Pixel coordinate grounding data:
+--
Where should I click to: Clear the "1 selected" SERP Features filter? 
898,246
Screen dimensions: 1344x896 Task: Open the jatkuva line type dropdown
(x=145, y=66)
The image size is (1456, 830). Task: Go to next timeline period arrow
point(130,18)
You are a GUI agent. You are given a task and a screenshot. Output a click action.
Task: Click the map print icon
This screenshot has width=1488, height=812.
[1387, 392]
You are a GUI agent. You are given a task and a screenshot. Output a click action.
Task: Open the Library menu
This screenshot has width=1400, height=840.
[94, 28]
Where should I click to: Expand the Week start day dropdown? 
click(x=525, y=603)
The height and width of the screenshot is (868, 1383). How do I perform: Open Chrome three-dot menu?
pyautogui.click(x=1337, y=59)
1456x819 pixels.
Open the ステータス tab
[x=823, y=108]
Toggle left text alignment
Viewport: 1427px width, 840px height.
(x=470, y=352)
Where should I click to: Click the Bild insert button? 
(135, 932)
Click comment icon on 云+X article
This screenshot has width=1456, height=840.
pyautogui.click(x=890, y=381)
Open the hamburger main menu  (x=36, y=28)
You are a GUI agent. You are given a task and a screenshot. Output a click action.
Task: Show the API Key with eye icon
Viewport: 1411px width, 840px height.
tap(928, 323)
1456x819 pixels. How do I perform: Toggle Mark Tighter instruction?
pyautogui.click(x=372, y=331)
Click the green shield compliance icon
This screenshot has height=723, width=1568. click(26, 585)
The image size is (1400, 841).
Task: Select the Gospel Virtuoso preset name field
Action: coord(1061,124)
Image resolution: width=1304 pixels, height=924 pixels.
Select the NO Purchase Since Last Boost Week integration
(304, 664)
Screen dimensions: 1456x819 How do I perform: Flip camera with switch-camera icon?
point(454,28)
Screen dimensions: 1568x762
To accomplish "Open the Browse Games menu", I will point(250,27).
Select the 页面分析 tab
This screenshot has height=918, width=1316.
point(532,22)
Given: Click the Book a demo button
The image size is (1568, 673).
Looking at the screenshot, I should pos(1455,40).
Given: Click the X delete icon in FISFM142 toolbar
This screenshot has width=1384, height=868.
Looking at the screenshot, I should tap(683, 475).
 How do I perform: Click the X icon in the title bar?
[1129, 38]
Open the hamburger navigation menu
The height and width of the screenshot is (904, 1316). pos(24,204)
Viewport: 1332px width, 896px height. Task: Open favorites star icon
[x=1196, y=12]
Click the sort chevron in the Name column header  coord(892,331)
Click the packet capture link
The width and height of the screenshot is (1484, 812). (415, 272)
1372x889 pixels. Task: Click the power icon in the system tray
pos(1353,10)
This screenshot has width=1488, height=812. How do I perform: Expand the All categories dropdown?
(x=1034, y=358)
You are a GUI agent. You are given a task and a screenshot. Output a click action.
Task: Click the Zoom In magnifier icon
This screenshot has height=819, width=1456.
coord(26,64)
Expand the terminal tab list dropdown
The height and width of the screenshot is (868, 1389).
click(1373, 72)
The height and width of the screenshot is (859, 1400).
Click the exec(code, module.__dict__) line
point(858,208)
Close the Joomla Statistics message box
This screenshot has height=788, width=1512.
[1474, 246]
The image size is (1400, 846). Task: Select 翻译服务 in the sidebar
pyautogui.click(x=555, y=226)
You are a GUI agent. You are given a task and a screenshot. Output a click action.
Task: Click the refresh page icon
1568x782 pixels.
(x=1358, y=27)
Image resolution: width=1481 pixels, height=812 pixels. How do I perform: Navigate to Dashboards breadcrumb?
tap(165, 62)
+--
*EXERCISE DESCRIPTION*
Each line from the one with "Task: Click the refresh page icon" through the last line of the records above must be retyped exactly, and no other line may be given.

*ANSWER TO THIS TASK*
Task: Click the refresh page icon
1568x782 pixels.
(x=1358, y=27)
Image resolution: width=1481 pixels, height=812 pixels. How do I perform: Navigate to Dashboards breadcrumb?
tap(165, 62)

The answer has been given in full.